Replace the REF_* keys with the actual extxyz keys in the dataset. At the start of training, check the logged data-loading summary to make sure all intended quantities were found.

Common Parameters

These settings are shared by local-source models:

  • --model selects the architecture. Local-source choices are LocalCharges, LocalSplitCharges, and FixedChargeBaselinedMACE.

  • --atomic_multipoles_max_l selects the highest multipole order. See atomic multipoles.

  • --atomic_multipoles_smearing_width sets the Gaussian smearing width. See atomic multipoles.

  • --electrostatic_pbc_method selects the electrostatic boundary handling used during training. See boundary conditions.

For homogeneous datasets, use a fixed boundary mode such as pbc, slab, or realspace. Use mixed_periodic only for intentionally mixed datasets.

Reccomended Losses

As discussed in losses, you can compose a loss from many different options. As well as energy_per_atom and forces, with these models you can also use:

  • atomic_multipoles, when reference density coefficients are available

  • dipole_per_atom or dipole, when reference dipoles are available

These aren’t strictly required for training, but you can fit on them. For the LocalCharges model, its reccomended to also train on total_charge_per_atom or total_charge, since the total charge is not correct by construction. This doesn’t apply to the LCS or fixed charge models.

Settings for LocalCharges

LocalCharges does not require any additiaon settings beyond the general settings in concepts.

Settings for LocalSplitCharges

LocalSplitCharges requires formal charges. These formal charges define the conserved total charge, while the model learns local charge transfers on top.
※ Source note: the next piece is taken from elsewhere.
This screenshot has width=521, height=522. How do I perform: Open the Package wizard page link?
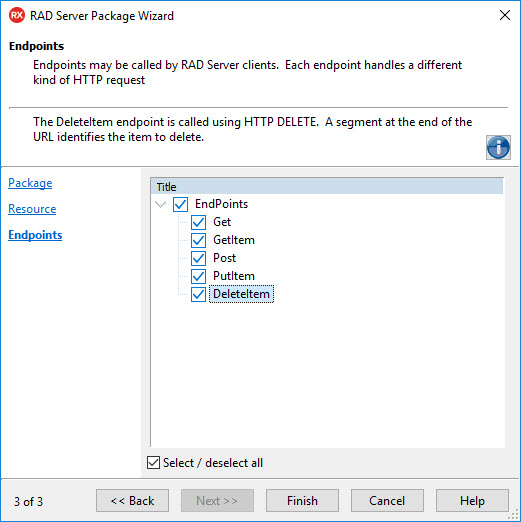(30, 183)
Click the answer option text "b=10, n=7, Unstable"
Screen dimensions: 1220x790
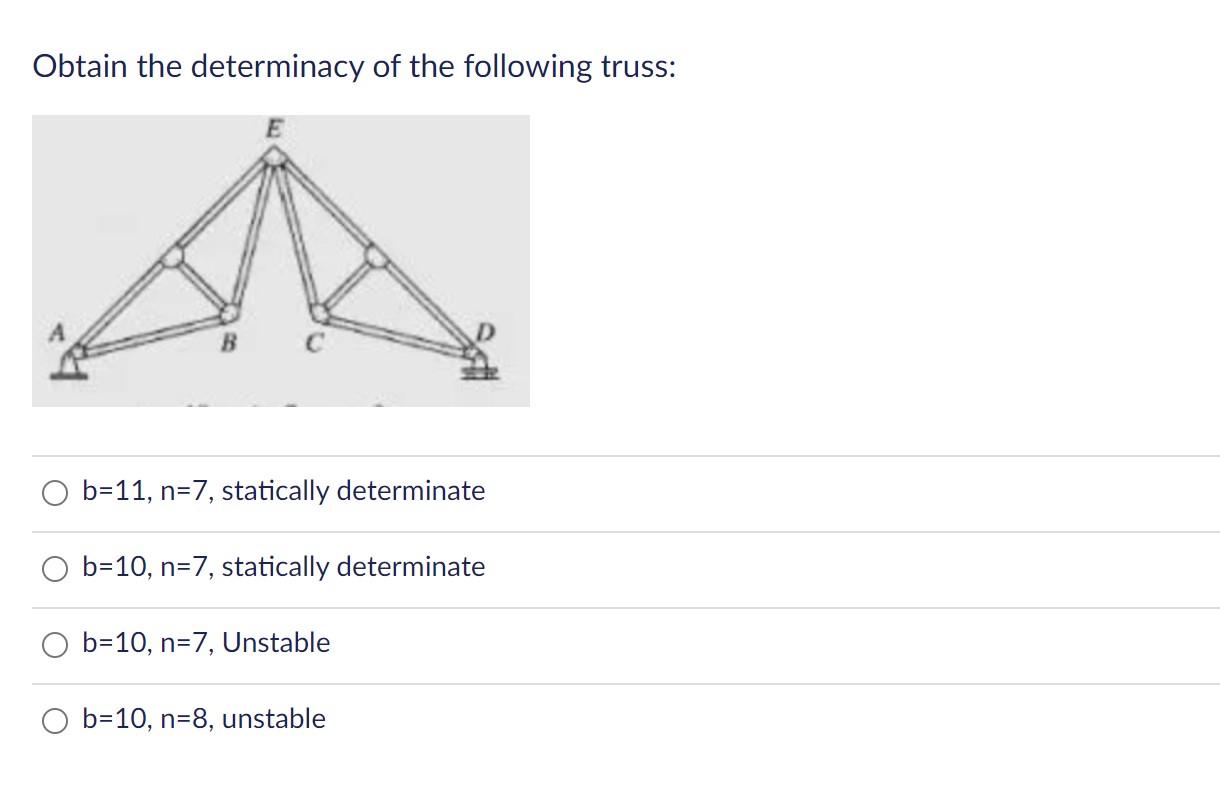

There are two ways to provide them.

Fixed Per-Species Formal Charges

Use --atomic_formal_charges when each element has one formal charge. For example, for training on liquid water one would use:

--atomic_formal_charges "{1: 1.0, 8: -2.0}"

The dictionary keys are atomic numbers. The model construction code expects a charge for every element in the training z_table.

Use this mode when formal oxidation states are fixed by chemistry and do not vary between configurations.

Per-Atom Formal Charges From Data

Use --formal_charges_from_data when formal charges vary by atom or by configuration:

--formal_charges_from_data

The config must then map an array key for charges:

heads:
  default:
    arrays_keys:
      charges: formal_charges

Use this mode when the dataset already contains per-atom oxidation states or when the same element can appear in more than one formal charge state.

Settings for Polarizability Output

LocalSplitCharges can add a direct polarizability readout with:

--compute_polarizability

To train this output, the config must map a polarizability info key and the loss should include polarizability. The local-source calculator exposes polarizability for MACELocalSplitCharges models that were trained with this readout.

FixedChargeBaselinedMACE

FixedChargeBaselinedMACE uses fixed formal monopoles as the long-range charge density. It does not learn atomic multipoles or charge transfer. This model currently supports formal charges specified per species. Use --atomic_formal_charges as described above.